Japan Airlines counts losses from wrecked Tokyo plane

Crew took 18 hours to get everyone off the airplane and carefully accounted for after the incident.

Yet as passengers panicked, telephone systems malfunctioned, and some removal chutes were out of use due to the fire, Japan’s second-largest airline has described how the team in the smoke-filled cabin followed emergency procedures in textbook fashion.

According to a JAL spokesperson, the majority of the passengers on the trip from Hokkaido were Chinese, with at least 43 confirmed foreigners, including Australians, Swedes, Hong Kong, Taiwanese, and North Korean nationals.

On Thursday, images from the public broadcaster Newspaper showed some officers surveying the wreckage, some of whom were wearing masks, gloves, and hard caps. On Wednesday, a Coast Guard national announced that they had retrieved the voice recorder from the aircraft.

Since the fall on Tuesday, thousands of flights into and out of Haneda have been canceled or delayed, leaving many disgruntled travelers there.

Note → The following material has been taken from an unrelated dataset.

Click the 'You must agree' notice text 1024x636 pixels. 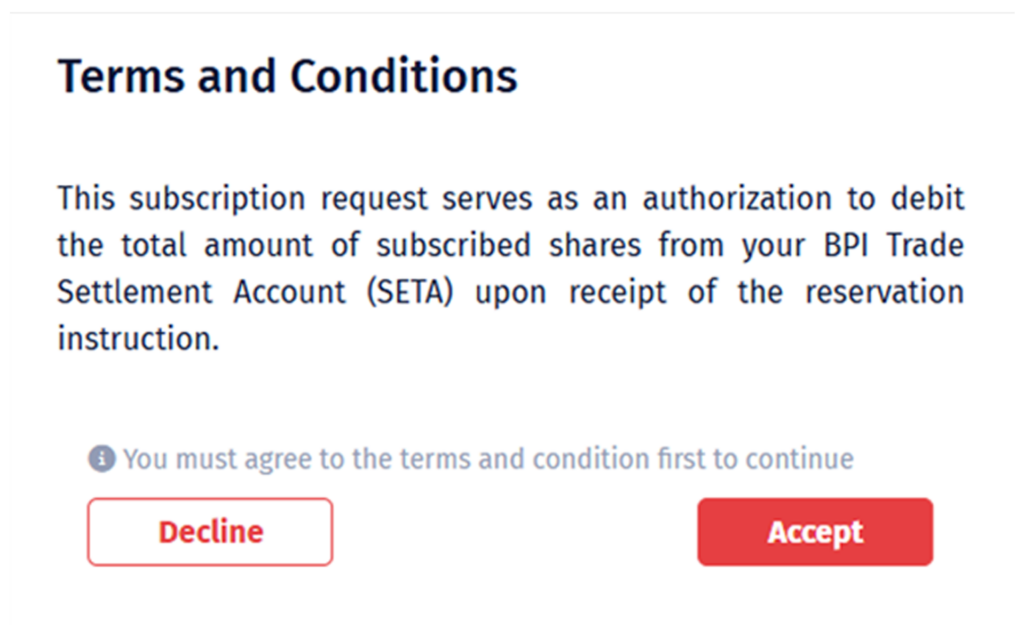pos(488,459)
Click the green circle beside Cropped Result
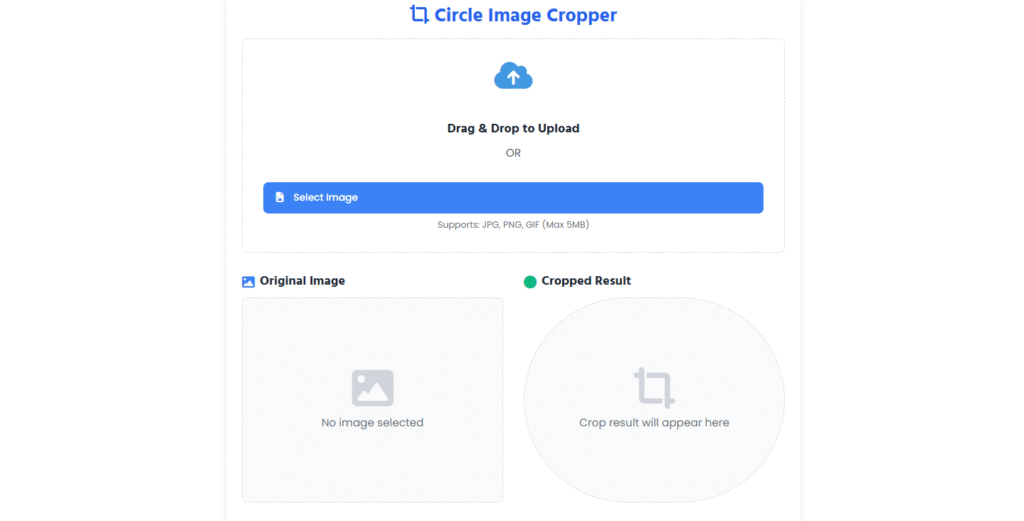 [x=530, y=282]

Teacher Michio Kusunoki, 67 years old, claimed that she had to deal with two delayed flights as she attempted to travel from Haneda to her house of Fukouka in the south of Japan.

She said,” I was supposed to board a plane yesterday evening at 7.30 p.m. ( Singapore time ), but I changed to this morning at 8.30 am, and that flight was also canceled.

” After that, I was unable to obtain whatever until 4.30 p.m., so I must wander around in order to return home.”

At the airport where the flight originated, New Chitose in Hokkaido, roughly 200 people were also left stranded immediately.